Still, we are producers as well as consumers of culture in its broadest sense.  Culture happens when we cease to be alone.  It is created by what we do for, with, and because of other people.  To the extent we embody compassion, honesty, trustworthiness, courage, generosity, serenity, wisdom, and joy in our dealings we are shaping the culture.  As is the time we put into parenting, the way we travel, the food we eat, the effort we make for neighborhood improvement.  The big outline of culture is shaped by the big forces shaping our society.  But culture is also composed of small things.  We may be swimming upstream, but if enough of us splash we can influence the flow around us.

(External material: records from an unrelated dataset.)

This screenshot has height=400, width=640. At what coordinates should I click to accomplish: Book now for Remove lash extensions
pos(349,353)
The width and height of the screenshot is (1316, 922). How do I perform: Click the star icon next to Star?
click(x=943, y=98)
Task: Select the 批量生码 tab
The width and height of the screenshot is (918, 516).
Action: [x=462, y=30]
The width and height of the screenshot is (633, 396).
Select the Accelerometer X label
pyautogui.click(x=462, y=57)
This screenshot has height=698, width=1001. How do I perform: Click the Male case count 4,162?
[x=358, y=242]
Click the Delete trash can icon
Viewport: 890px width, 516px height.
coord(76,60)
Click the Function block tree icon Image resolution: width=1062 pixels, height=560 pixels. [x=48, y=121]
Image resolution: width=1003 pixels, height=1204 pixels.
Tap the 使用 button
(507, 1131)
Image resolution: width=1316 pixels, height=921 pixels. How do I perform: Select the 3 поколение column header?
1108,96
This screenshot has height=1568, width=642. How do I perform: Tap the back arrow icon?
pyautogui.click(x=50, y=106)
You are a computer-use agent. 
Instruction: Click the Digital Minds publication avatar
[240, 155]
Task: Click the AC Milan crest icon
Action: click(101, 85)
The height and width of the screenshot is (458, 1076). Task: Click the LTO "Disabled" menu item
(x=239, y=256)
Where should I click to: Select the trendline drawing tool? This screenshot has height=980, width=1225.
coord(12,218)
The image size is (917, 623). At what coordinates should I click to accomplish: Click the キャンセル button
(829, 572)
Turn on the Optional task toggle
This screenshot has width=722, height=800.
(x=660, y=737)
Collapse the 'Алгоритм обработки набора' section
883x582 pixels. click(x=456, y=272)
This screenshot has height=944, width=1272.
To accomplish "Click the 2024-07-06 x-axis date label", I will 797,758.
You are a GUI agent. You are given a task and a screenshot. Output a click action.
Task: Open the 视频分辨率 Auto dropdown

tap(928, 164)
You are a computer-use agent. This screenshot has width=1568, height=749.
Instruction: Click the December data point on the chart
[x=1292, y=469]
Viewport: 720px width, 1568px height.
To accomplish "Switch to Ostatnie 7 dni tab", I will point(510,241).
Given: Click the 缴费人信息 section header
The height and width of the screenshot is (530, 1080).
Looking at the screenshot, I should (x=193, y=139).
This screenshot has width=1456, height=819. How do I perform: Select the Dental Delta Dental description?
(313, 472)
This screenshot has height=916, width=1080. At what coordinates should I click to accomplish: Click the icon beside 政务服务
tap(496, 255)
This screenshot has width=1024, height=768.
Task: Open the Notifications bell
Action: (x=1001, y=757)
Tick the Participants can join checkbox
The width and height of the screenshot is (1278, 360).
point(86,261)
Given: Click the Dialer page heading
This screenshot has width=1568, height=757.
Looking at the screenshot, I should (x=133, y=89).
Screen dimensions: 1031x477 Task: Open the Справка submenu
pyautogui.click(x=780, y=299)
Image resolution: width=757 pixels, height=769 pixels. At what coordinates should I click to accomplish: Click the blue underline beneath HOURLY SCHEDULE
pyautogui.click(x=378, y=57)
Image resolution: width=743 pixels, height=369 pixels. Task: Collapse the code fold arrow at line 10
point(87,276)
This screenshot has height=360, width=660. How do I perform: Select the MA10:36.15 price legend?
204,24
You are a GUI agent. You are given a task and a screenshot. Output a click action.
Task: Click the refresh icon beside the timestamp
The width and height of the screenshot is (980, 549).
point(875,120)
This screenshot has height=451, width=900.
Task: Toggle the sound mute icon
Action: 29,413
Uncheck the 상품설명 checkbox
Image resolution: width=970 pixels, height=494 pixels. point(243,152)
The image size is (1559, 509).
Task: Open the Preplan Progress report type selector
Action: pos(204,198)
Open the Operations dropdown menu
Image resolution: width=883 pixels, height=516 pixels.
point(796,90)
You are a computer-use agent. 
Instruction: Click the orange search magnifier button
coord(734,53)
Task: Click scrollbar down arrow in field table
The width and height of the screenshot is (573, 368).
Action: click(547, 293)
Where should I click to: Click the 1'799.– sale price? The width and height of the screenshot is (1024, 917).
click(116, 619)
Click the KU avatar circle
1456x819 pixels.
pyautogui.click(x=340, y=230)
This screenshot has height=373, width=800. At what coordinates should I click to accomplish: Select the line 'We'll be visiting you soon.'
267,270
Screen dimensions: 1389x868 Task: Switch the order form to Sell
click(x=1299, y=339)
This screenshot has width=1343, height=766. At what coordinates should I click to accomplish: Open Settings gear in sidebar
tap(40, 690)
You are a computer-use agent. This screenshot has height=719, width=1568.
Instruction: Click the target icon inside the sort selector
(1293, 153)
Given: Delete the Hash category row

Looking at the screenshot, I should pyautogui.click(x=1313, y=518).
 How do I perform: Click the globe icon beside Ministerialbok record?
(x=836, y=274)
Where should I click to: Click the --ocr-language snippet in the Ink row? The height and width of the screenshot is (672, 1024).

* One illustrative way we manufacture our own perceptions is in art.  Writing about the Ghent Alterpiece, Peter Schjeldahl writes (“The Flip Side,” The New Yorker, Nov. 29, 2010): “A seductive softness in the flesh of Mary’s throat owes to one long stroke, indicating a crease, of slightly varied flesh color.  Van Eyck understood that realism doesn’t require verisimilitude but only just enough visual cues to exploit the mind’s credulity.  We know now…that seeing is not a direct register of what meets our eyes but a fast mental construction that squares sensations with memory and desire: what we believe and wish reality to be.  Our science would have seemed childishly obvious to van Eyck.”